# The tasks
1. Answer these questions about the profile of Chalmers Cursley:
(a) How old was Cursley when he was managing director?
(b) At which college did he take his two-year hotel management course?
(c) How many bedrooms did the Mount Royal Hotel have?
2. Copy the part of the profile of Chalmers Cursley starting at "It was also" and ending at "at the hotel.", and replace "Oxford Street" with "Regent Street".

# Document segment
·····
Room at the

01 January 2000
Room at the

Chalmers Cursley, managing

director, De Vere Hotels

At the beginning of this year Chalmers Cursley became managing director of the Greenalls-owned group of hotels, for whom he has worked for 20 years. His path to the top has been a steady climb based on gaining relevant experience in a variety of different hotels which he still says is essential to anyone with similar aspirations.

Cursley is an unassuming man, who is happier as a hands-on operator rather than a high-flying wheeler dealer. Yet at 46 he is managing director of one of the hotel world's most steady performers.

Born in Wells in Somerset, his career began at the age of 15 when the self-confessed "non academic" spent several summers working in a hotel. He says it was, and still is, the variety that he enjoys about the industry; the fact that you can be doing something different each day.

Cursley took a two-year hotel management course at Western-super-Mare Technical College after which he worked in a Swiss hotel spending time in various departments. It was his time in Basle that instilled in him a sense of quality, attention to detail and pride: "It provided the basis for standards which I continue to seek to achieve in hotels now. Everything that was done there, was done properly," he says.

It was also his first spell away from home, which he says made him stand on his own two feet. "Living in another culture and working with a different nationality made me quickly realise where I fitted into the hierarchy - usually at the bottom," he remembers.

When he returned to the UK, he took up a position in front office at the 800-bedroom Mount Royal Hotel in Oxford Street, London, at a time when he says most London receptionists were male. "I learnt a lot about filling beds," he says of his year at the hotel.

Throughout his career Cursley has been conscious of gaining useful experience. "I was trying to look at things and ask what I could learn," he says. His next move was to what he calls a "quality" hotel - the 100-bedroom Londonderry, which had just opened. Here he did another spell as a receptionist, and then moved on to become front office manager at the Skyway Hotel at Heathrow.

Conscious of the fact that, although he had a liberal amount of front office experience he knew little of the food and beverage side of hotels, he then took up the post of food and beverage manager at the Castle Hotel, Windsor, whose receptionist he was about to marry. Feeling he had reached a crossroads with this position, he then decided to get out of industry altogether and accepted a lecturing post at Birmingham College of Food. "I enjoyed it, but at the time I was annoyed that there were a number of the lecturers who hadn't served food in a hotel before. I tried to put a lot of my experience across to students."
·····
# Material provided
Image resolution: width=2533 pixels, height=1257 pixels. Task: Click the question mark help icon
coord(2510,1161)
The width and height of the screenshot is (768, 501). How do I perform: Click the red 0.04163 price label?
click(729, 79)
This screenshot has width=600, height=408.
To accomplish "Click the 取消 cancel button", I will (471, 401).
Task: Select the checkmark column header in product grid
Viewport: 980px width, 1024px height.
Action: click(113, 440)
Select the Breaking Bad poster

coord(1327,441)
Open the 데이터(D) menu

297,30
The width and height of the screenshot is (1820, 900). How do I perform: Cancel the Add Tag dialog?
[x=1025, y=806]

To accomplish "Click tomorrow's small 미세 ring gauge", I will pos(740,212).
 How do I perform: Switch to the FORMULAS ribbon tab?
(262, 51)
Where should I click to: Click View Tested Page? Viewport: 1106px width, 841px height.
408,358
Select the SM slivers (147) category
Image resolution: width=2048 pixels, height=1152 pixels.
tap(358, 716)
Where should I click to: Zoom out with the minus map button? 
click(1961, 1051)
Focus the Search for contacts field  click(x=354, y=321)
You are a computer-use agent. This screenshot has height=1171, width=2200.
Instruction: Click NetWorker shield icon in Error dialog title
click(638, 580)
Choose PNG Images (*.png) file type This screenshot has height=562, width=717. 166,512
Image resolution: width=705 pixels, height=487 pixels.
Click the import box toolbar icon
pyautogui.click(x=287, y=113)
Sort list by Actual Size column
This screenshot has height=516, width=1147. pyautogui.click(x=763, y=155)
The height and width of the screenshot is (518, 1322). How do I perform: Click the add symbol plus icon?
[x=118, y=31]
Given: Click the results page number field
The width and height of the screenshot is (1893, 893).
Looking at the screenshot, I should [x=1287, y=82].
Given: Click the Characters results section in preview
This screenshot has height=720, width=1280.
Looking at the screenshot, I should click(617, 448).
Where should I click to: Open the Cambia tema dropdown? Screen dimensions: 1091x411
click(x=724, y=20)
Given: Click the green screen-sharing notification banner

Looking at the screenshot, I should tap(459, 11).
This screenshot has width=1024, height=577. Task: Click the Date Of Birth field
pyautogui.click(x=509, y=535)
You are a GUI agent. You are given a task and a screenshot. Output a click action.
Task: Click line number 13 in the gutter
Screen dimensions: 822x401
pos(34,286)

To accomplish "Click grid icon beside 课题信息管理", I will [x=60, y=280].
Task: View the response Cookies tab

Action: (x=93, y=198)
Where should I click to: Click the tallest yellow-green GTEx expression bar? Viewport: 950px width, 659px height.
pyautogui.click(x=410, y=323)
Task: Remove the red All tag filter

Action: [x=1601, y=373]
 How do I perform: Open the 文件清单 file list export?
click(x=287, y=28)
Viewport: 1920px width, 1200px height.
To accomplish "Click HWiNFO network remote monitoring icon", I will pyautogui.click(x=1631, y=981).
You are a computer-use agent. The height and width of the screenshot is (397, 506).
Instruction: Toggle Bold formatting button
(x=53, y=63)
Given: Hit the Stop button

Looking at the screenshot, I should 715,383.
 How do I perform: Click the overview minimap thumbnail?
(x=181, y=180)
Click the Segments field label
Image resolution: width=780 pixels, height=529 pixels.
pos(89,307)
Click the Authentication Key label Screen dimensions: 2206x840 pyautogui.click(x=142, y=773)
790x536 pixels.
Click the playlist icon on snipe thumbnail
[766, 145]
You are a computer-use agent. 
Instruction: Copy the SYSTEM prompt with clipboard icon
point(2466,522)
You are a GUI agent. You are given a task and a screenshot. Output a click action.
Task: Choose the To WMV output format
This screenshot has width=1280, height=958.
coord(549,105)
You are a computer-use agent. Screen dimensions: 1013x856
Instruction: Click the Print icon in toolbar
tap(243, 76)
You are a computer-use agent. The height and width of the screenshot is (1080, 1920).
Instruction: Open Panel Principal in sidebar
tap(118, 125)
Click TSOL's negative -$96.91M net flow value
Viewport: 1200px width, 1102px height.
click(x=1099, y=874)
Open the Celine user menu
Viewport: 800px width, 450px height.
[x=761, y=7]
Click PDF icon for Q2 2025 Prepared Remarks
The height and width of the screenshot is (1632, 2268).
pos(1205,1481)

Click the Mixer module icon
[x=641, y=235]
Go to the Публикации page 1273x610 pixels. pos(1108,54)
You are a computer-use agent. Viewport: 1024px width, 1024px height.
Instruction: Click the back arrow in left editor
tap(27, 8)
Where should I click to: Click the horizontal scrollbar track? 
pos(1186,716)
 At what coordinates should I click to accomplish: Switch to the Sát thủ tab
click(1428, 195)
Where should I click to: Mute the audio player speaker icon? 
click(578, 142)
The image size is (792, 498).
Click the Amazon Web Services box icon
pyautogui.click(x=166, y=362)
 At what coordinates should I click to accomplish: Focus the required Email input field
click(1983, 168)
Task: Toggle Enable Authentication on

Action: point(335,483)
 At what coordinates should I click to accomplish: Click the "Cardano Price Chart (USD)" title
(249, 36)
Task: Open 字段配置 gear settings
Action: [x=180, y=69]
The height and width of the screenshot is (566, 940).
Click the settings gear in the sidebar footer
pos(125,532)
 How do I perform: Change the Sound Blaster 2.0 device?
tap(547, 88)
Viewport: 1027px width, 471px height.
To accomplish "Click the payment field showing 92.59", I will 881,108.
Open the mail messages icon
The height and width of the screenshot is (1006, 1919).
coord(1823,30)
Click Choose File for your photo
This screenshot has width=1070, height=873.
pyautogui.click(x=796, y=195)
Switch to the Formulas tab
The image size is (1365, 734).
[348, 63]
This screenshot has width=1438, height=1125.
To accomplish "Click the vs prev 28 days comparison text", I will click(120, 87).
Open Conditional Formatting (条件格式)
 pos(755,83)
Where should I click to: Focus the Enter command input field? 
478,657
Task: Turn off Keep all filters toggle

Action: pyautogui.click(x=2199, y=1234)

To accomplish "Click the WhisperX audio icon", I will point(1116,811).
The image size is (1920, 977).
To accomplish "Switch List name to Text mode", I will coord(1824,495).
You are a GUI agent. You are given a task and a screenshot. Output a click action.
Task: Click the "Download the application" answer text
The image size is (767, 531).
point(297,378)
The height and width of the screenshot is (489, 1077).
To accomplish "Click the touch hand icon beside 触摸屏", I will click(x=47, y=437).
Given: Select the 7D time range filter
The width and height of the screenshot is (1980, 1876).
·····
# Completed exercise
1.
(a) 46
(b) Western-super-Mare Technical College
(c) 800

2.
It was also his first spell away from home, which he says made him stand on his own two feet. "Living in another culture and working with a different nationality made me quickly realise where I fitted into the hierarchy - usually at the bottom," he remembers.

When he returned to the UK, he took up a position in front office at the 800-bedroom Mount Royal Hotel in Regent Street, London, at a time when he says most London receptionists were male. "I learnt a lot about filling beds," he says of his year at the hotel.